# Broke The Ice, Finally Got My First Scratch-Dent



## caughron01 (Mar 25, 2013)

Not sure where it happened but I was washing my car this weekend and noticed this nice dent/scratch someone left for me on my driver fender. It was either Walmart or Academy.


----------



## iKermit (Dec 13, 2010)

I avoid Walmart like everybody inside there has H1N1. When i had my first car, that was the first place it got a door ding. 

It is so unavoidable to get a scratch, sorry to hear, put a sticker on it.


----------



## Merc6 (Jun 8, 2013)

Yeah everyone who rides with me hates me because I will park well beyond the forestry end and walk a good distance. The close spots are the assholes who park like **** and kick their doors open. Rule of thumb back in the day is parking on the passenger side of someone's car will give you dints because it's not their car and drivers door was more likely not to hit you because it is their car. My 1st scratch/chip was debadging the car. A piece of paint came off with the badges.


----------



## jblackburn (Apr 14, 2012)

Join the club! 

I've got like 4 or 5 scratches now. Car's a year old. Sigh.

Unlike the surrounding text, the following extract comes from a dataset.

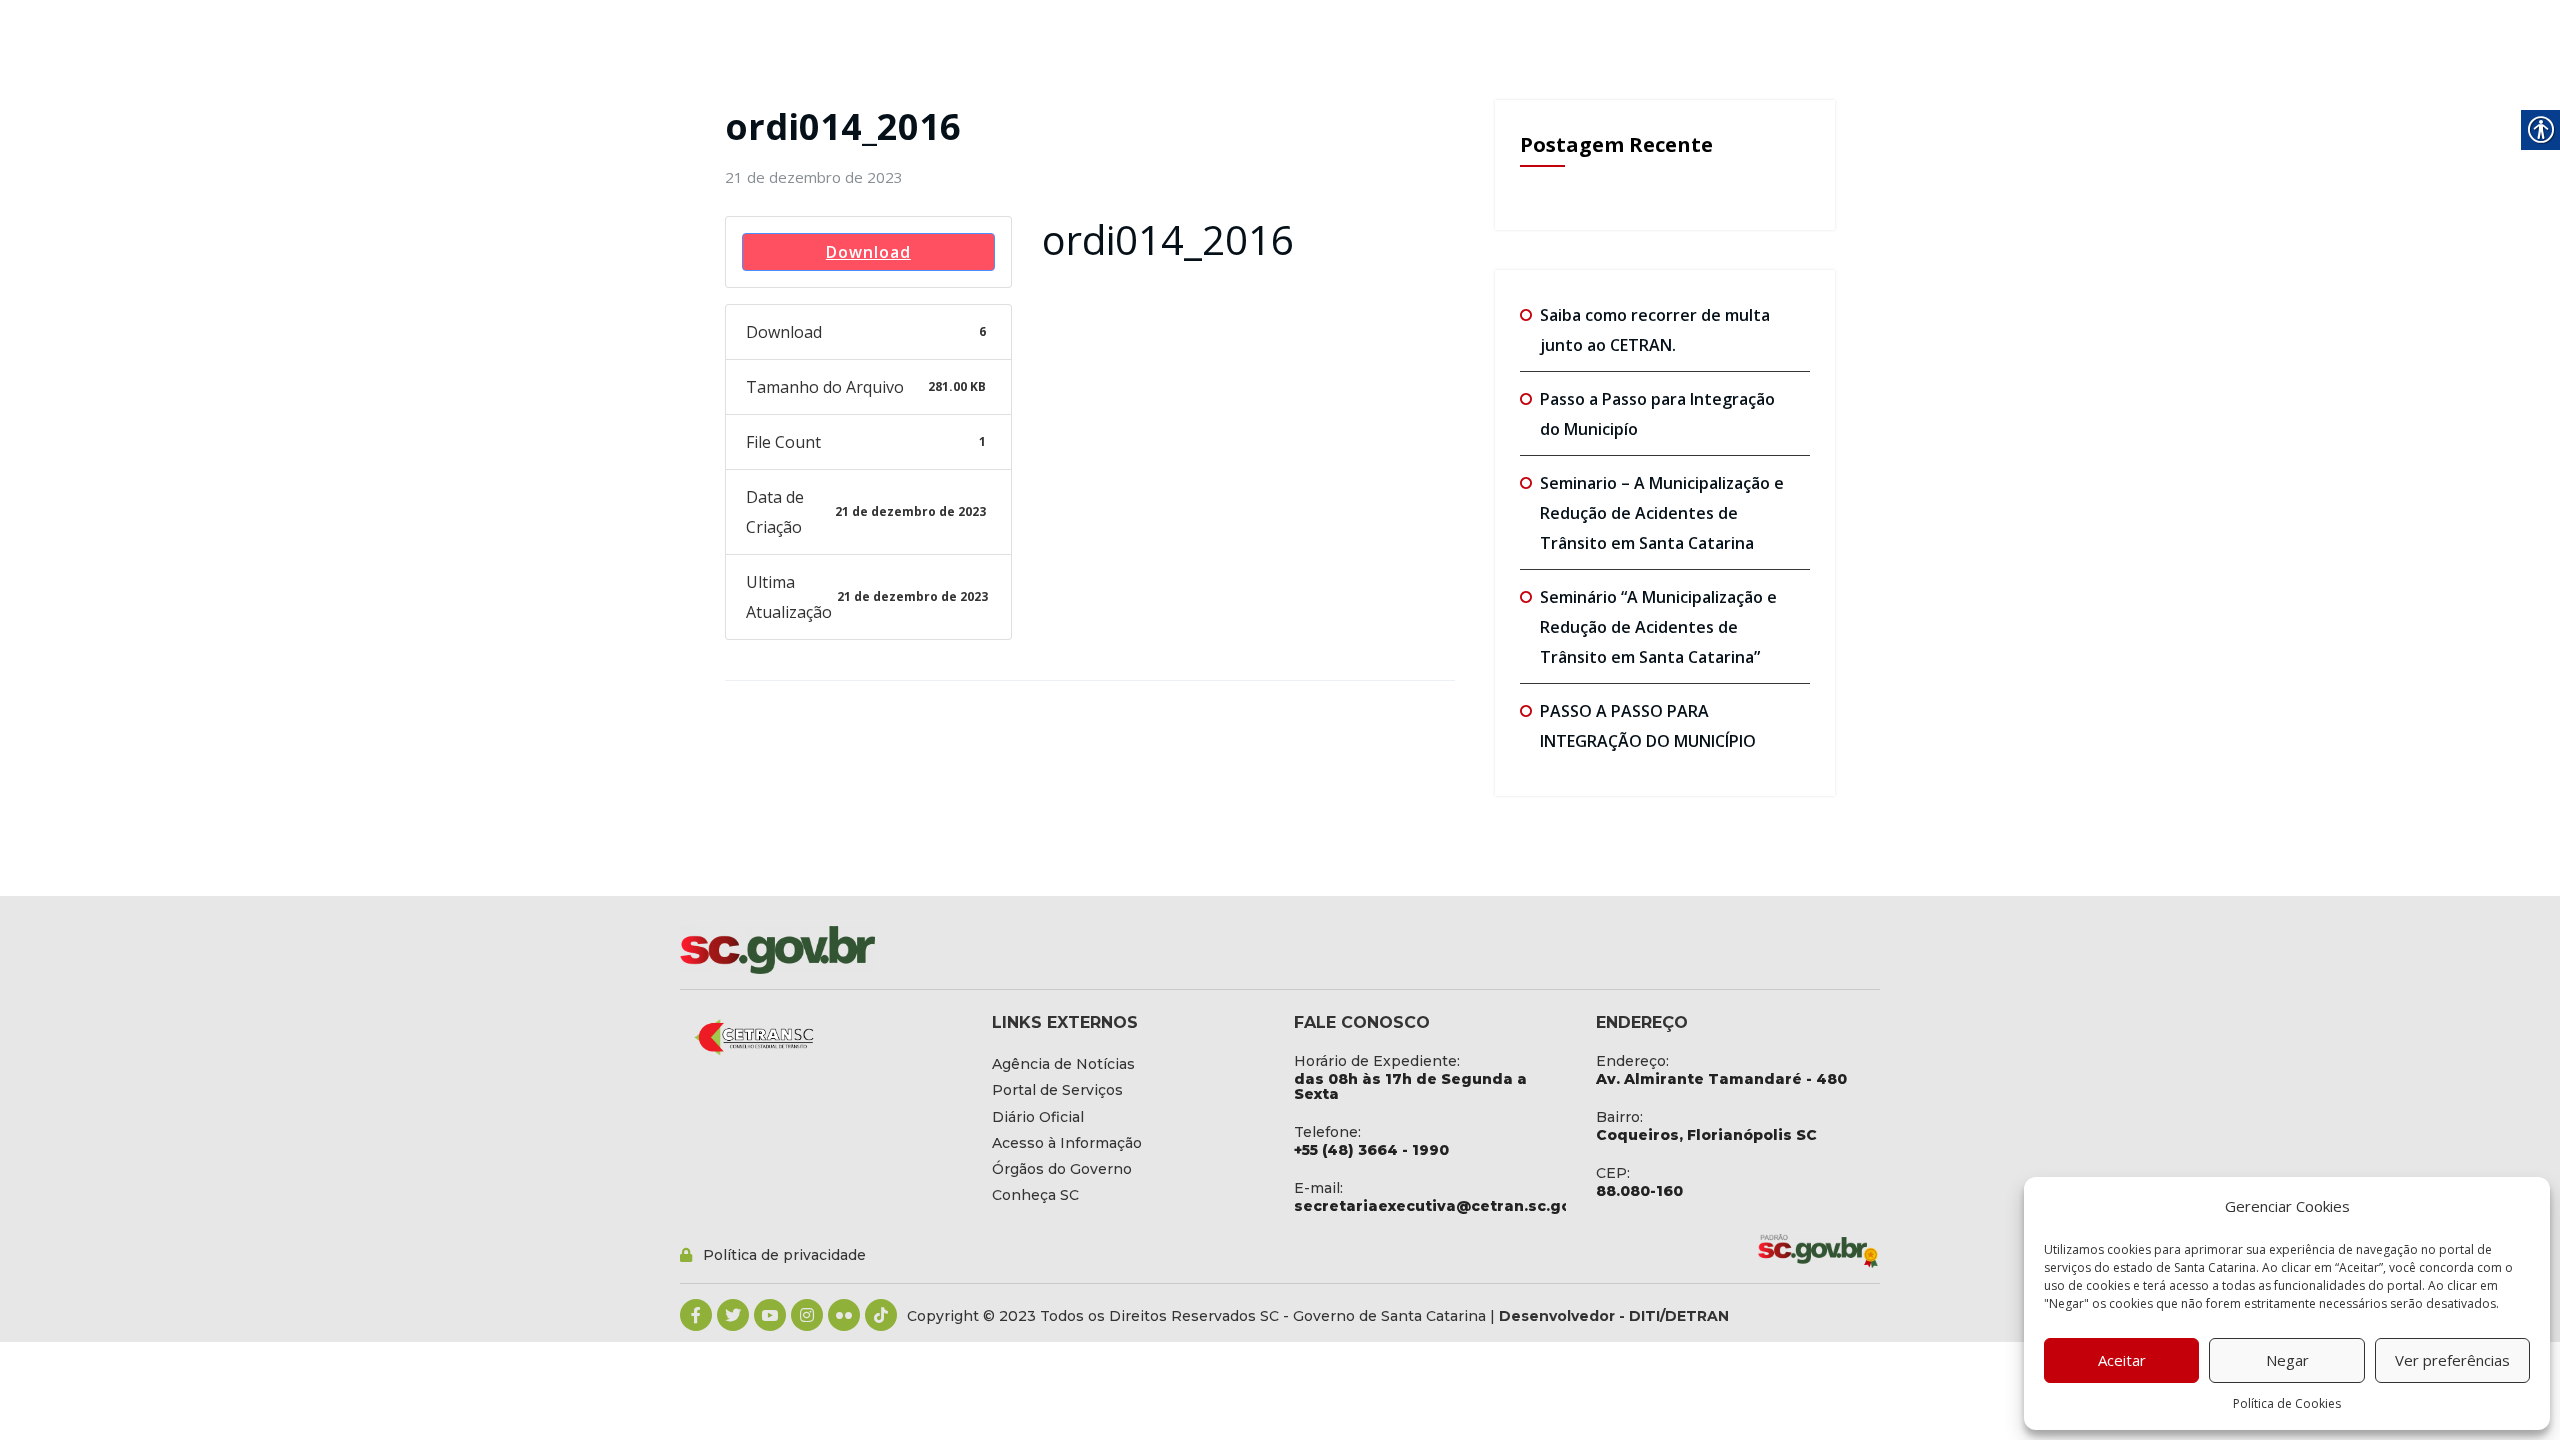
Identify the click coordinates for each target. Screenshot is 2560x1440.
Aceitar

Surprisingly, they're not on my doors.

Two on the hood. One on the roof. One near the tailpipe (I think I did that).


----------



## caughron01 (Mar 25, 2013)

Yea I knew if I kept parking in the front it was going to happen but denied it... Dang it... Well life goes on least she's still drive-able, I will get it fixed down the road. Gonna have to find a sticker until then lol.


----------



## Merc6 (Jun 8, 2013)

flea bay have plenty to choose from. This paint is super thin, i scratched it with a fingernail when I opened the door. I'm so paranoid I wait till I am safely inside the vehicle to open the key fob.


----------



## caughron01 (Mar 25, 2013)

Merc6 said:


> flea bay have plenty to choose from. This paint is super thin, i scratched it with a fingernail when I opened the door. I'm so paranoid I wait till I am safely inside the vehicle to open the key fob.


That sux, ya I usually don't flip mine open until I am seated in the car too... The day i don't would be the day I scratch the door with it haha! I wash my car weekly so for me to find this I was not too happy but life goes on.


----------



## caughron01 (Mar 25, 2013)

Car Truck LG 22"x10" Kiss My Boo Boo Band Aid Sticker Decal to Bandage Dent | eBay haha here's one 

Bandaid Fashion Vinyl Car Bumper Window Wrap Scratch Cover Sticker Silver White | eBay or this one lol


----------



## caughron01 (Mar 25, 2013)

Where's the best place to go to get close to exact match touch up for our cars?


----------



## jblackburn (Apr 14, 2012)

The dealer will have/can order an exact color touch-up paint for you.

As far as having it matched and "touched-up" professionally, ask a well-known body shop for an opinion.


----------



## JayZee (Jan 17, 2013)

I have a small dent and missing paint in the exact same spot on my car on the PS fender. Oh was I ticked when I saw it. But it's not as bad as yours... Sorry man. :\


----------



## NYCruze2012 (Jan 16, 2012)

The sad truth about this is that it will happen to all of us eventually. As much as we would like to deny it it's unavoidable.

Sent from AutoGuide.com App


----------



## Blue Angel (Feb 18, 2011)

I have exactly ONE scratch on my car from another vehicle... rear passenger side door, just below the body line. It's a white car, so a careful dab of touch-up paint and you can't see it from even a few feet away, but I know it's there.

I NEVER park close to anyone when I can avoid it (which is 99.9% of the time) but even still, parking out in the wilderness is no guarantee that some slack-hole won't pull up and park right next to you!

My car is one year old, so one scratch in one year isn't doing too bad. Even so, it's one scratch too many. Grrr...


----------



## Merc6 (Jun 8, 2013)

Followed a friend to South Ozone Park from NJ to help him move furniture. Not 3 seconds after I paralleled and was pulling up on the e brake did the drivers mirror get tapped and rotated fwd. luckily it's not painted on the rear and no paint transfer. There is no way I could live in NY and park street side like that. 


Sent from AutoGuide.com Free App


----------



## Blue Angel (Feb 18, 2011)

Merc6 said:


> Not 3 seconds after I paralleled and was pulling up on the e brake did the drivers mirror get tapped and rotated fwd. luckily it's not painted on the rear and no paint transfer. There is no way I could live in NY and park street side like that.


Tapped by a car going by?!? If so, it's a good thing you didn't open the door!


----------



## Merc6 (Jun 8, 2013)

Blue Angel said:


> Tapped by a car going by?!? If so, it's a good thing you didn't open the door!


Yes a car traveling same direction I was facing taped the mirror. I almost did open but stopped. Glad folding mirrors is a standard feature because my Mazda 6 didn't have folding mirrors. 


Sent from AutoGuide.com Free App


----------